Page text —

================

The US Treasury has issued proposed regulations that clarify how the new tip deduction under the One Big Beautiful Bill Act (OBBBA) will work. The draft rule, published Sept. 22, identifies the occupations that “customarily and regularly” received tips before Dec. 31, 2024, and lays out the definition of “qualified tips.”
The regulations are intended to implement Section 224 of the Internal Revenue Code, which allows workers in tipped occupations to deduct up to $25,000 in qualified tips from taxable income each year through 2028. The deduction phases out for individuals earning more than $150,000 in modified adjusted gross income, or $300,000 for joint filers.
According to the proposal, qualified tips must be voluntary payments made by customers, not service charges or automatic gratuities. They can be received in cash, credit, or through approved electronic payments, including pooled arrangements among employees. However, tips tied to illegal services, or received by someone who is both an owner and a worker, are excluded.
The Treasury compiled the list of eligible occupations using W-2 and Form 4135 data, surveys, and input from voluntary tip reporting programs. The proposed list spans food and beverage service, hospitality, personal services, transportation, entertainment, and related fields, with categories ranging from bartenders and wait staff to ride share drivers, hotel housekeepers, hairstylists, and golf caddies.
According to Accounting Today, the Treasury expects to issue added guidance in the near term to advise on how individuals should determine their qualified tips for 2025, An example is if an individual receives a 1099 that combines their tip and nontipped income. The Treasury is also set to issue added guidance offering transition relief for companies that have information reporting obligations.
The deadline for written or electronic comments regarding the proposed regulations must be received by Oct. 22. The public hearing on them will be held on Oct. 23.

================

Task set —
(A) From the article on the tip deduction rules, list every example occupation category named in the proposed list of eligible occupations.
(B) Print the part of the article on the tip deduction rules that begins at the words "According to Accounting" and ends after the words "information reporting obligations.".
(C) According to the article on the tip deduction rules, on what date will the public hearing on the proposed regulations be held?

Information supplied —
================

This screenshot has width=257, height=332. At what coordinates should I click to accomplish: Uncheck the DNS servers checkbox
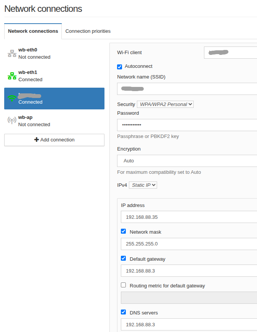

================

Results for the exercise —
(A)
bartenders
wait staff
ride share drivers
hotel housekeepers
hairstylists
golf caddies

(B)
According to Accounting Today, the Treasury expects to issue added guidance in the near term to advise on how individuals should determine their qualified tips for 2025, An example is if an individual receives a 1099 that combines their tip and nontipped income. The Treasury is also set to issue added guidance offering transition relief for companies that have information reporting obligations.

(C) Oct. 23